Dalam perkembangannya, positivisme mengalami perombakan dibeberapa sisi, hingga munculah aliran pemikiran yang bernama Positivisme Logis yang tentunya di pelopori oleh tokoh-tokoh yang berasal dari Lingkaran Wina. Positivisme logis adalah aliran pemikiran dalam filsafat yang membatasi pikirannya pada segala hal yang dapat dibuktikan dengan pengamatan atau pada analisis definisi dan relasi antara istilah-istilah. Fungsi analisis ini mengurangi metafisika dan meneliti struktur logis pengetahuan ilmiah. Tujuan dari pembahasan ini adalah menentukan isi konsep-konsep dan pernyataan-pernyataan ilmiah yang dapat diverifikasi secara empiris.

Tujuan akhir dari penelitian yang dilakukan pada positivisme logis ini adalah untuk mengorganisasikan kembali pengetahuan ilmiah di dalam suatu sistem yang dikenal dengan ”kesatuan ilmu” yang juga akan menghilangkan perbedaan-perbedaan antara ilmu-ilmu yang terpisah. Logika dan matematika dianggap sebagai ilmu-ilmu formal.
Positivisme berusaha menjelaskan pengetahuan ilmiah berkenaan dengan tiga komponen yaitu bahasa teoritis, bahasa observasional dan kaidah-kaidah korespondensi yang mengakaitkan keduanya.

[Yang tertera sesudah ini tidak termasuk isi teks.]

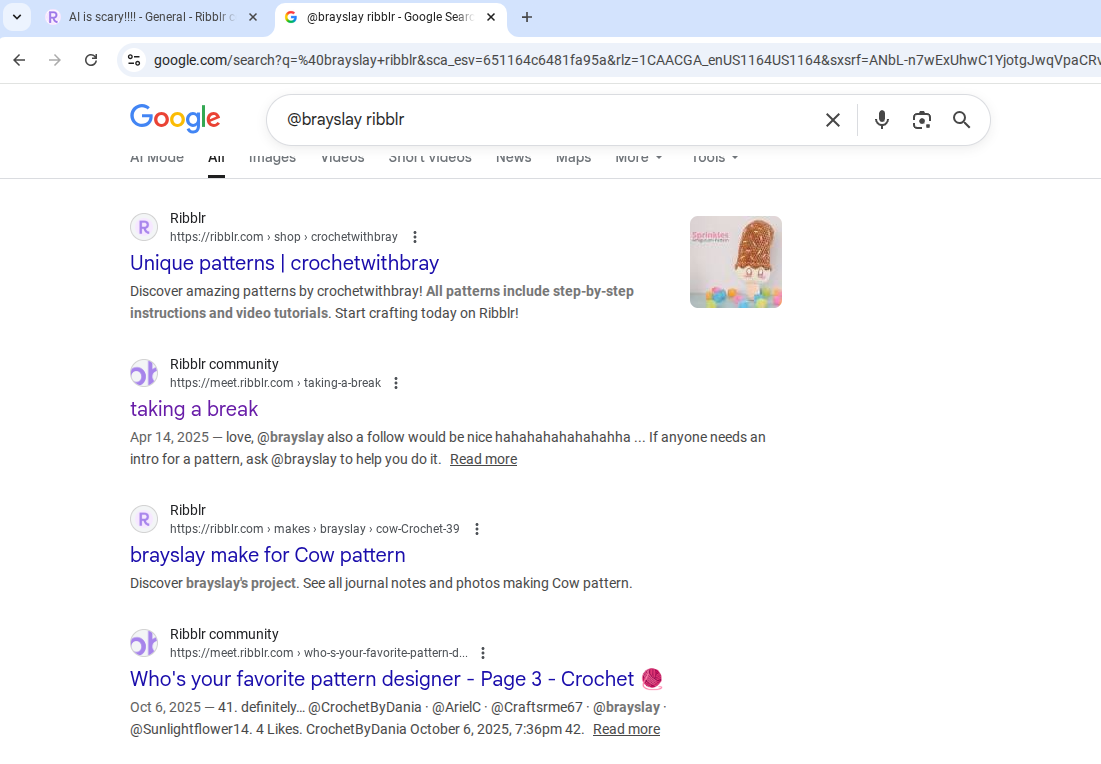Switch to the Images results tab

click(x=272, y=158)
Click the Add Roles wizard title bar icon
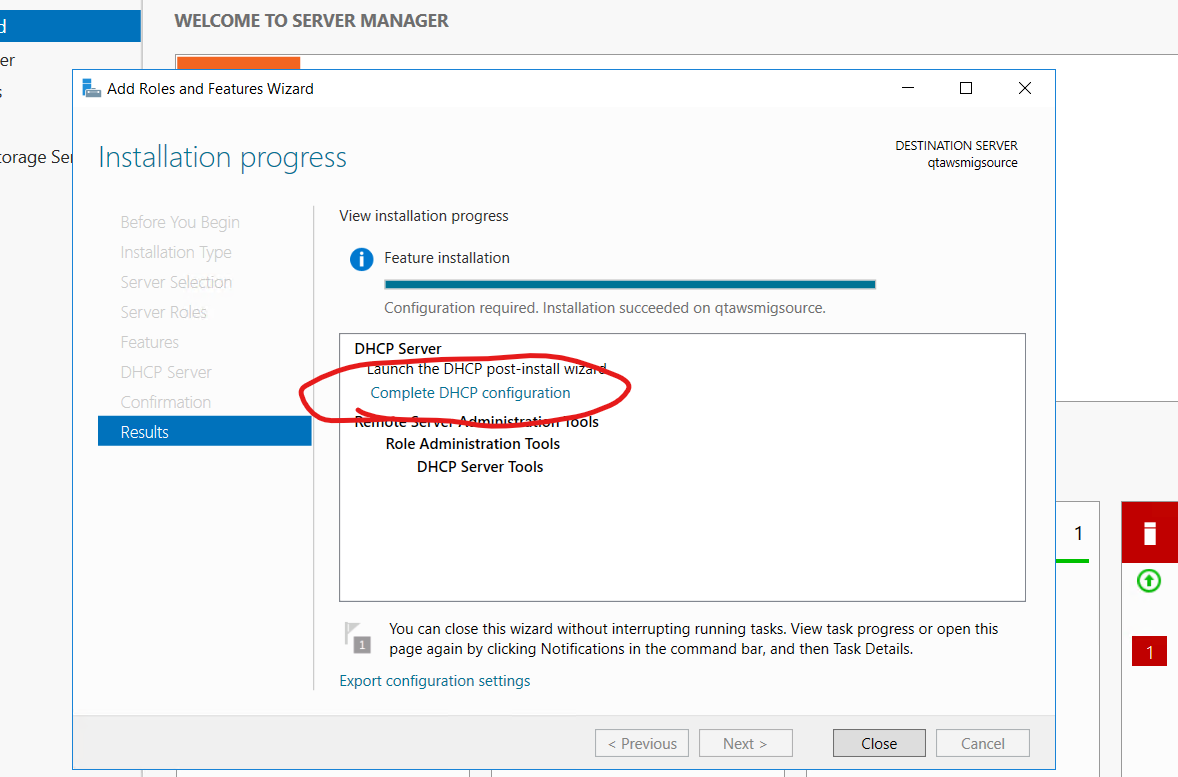1178x777 pixels. [x=92, y=88]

Tekanan positivistik menggarisbawahi penegasannya bahwa hanya bahasa observasional yang menyatakan informasi faktual, sementara pernyataan-pernyataan dalam bahasa teoritis tidak mempunyai arti faktual sampai pernyataan-pernyataan itu diterjemahkan ke dalam bahasa observasional dengan kaidah-kaidah korespondensi.

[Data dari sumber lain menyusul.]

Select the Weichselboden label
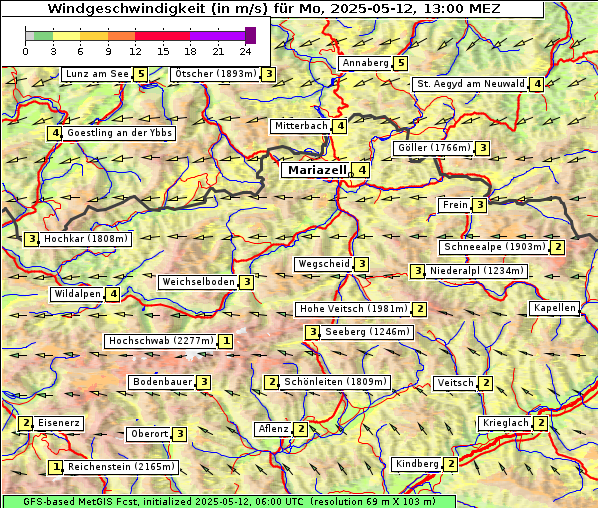598x508 pixels. click(x=198, y=282)
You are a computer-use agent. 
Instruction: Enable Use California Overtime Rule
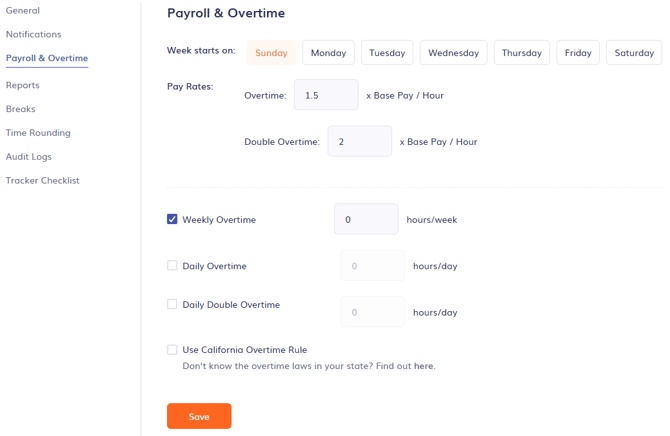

2. Arti dan Gagasan Konstruktivisme Secara Umum

Konstruktivisme adalah suatu filsafat pengetahuan yang memiliki anggapan bahwa pengetahuan adalah hasil dari konstruksi (bentukan) manusia itu sendiri. Manusia menkonstruksi pengetahuan mereka melalui interaksi mereka dengan objek, fenomena, pengalaman dan lingkungan mereka. Suatu pengetahuan dianggap benar bila pengetahuan itu dapat berguna untuk menghadapi dan memecahkan persoalan yang sesuai (Suparno, 2008:28). Menurut paham konstruktivisme, pengetahuan tidak dapat ditransfer begitu saja dari seseorang kepada yang lain, tetapi harus diinterpretasikan sendiri oleh tiap-tiap orang. Pengetahuan bukan sesuatu yang sudah jadi melainkan suatu proses yang berkembang terus-menerus. Dan dalam proses itulah keaktivan dan kesungguhan seseorang dalam mengejar ilmu akan sangat berperan dalam perkembangan pengetahuannya.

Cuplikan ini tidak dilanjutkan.